**About this exercise:** Below are some entries. Return exactly the lines from the one with "The height and width of the screenshot is (400, 600)." through the final line, leaving out any pictures.

======== Records for this task

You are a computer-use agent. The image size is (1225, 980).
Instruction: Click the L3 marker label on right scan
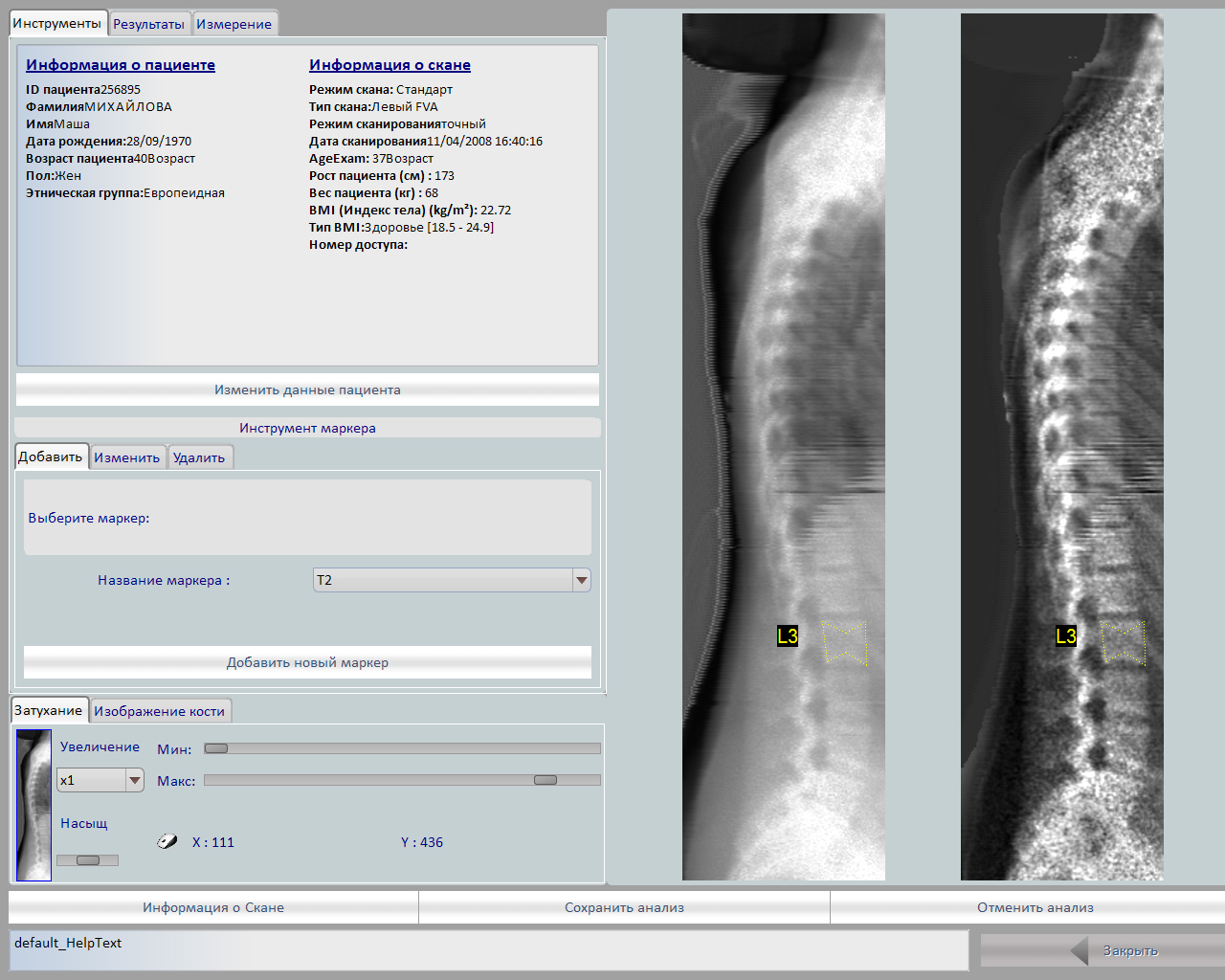click(1066, 636)
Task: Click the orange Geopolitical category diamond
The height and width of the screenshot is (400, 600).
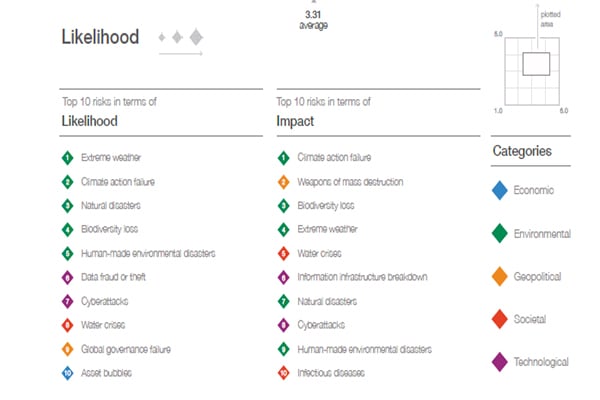Action: (x=500, y=277)
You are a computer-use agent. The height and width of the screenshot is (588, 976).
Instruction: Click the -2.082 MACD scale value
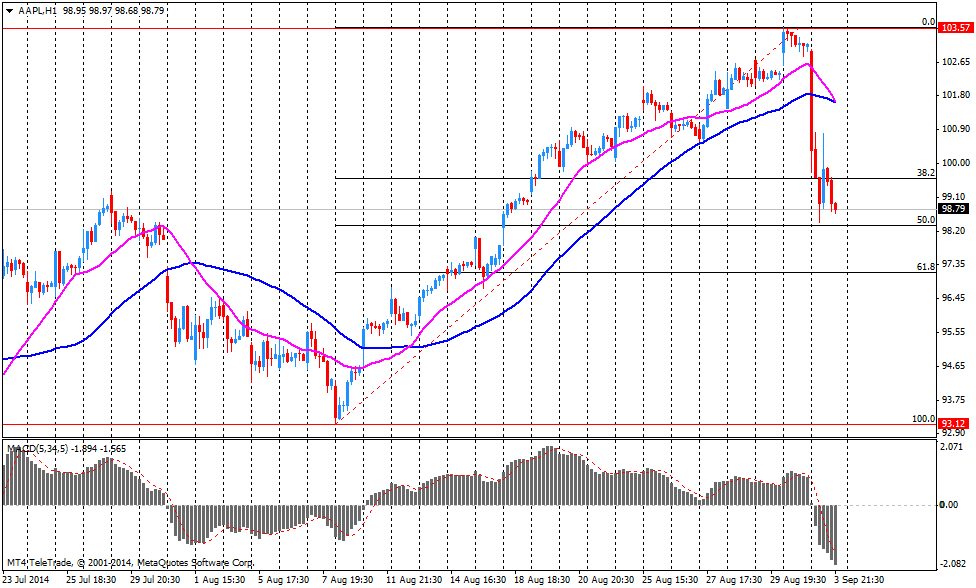(954, 565)
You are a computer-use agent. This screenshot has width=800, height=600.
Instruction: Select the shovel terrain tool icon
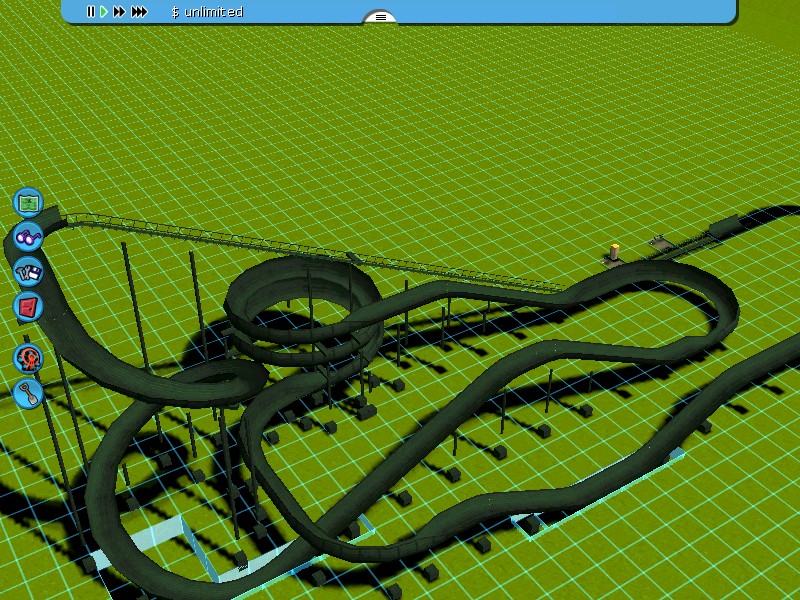pos(29,392)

================

**Finished exercise:**
The height and width of the screenshot is (400, 600).
Action: (x=500, y=277)
You are a computer-use agent. The height and width of the screenshot is (588, 976).
Instruction: Click the -2.082 MACD scale value
(954, 565)
You are a computer-use agent. This screenshot has width=800, height=600.
Instruction: Select the shovel terrain tool icon
pos(29,392)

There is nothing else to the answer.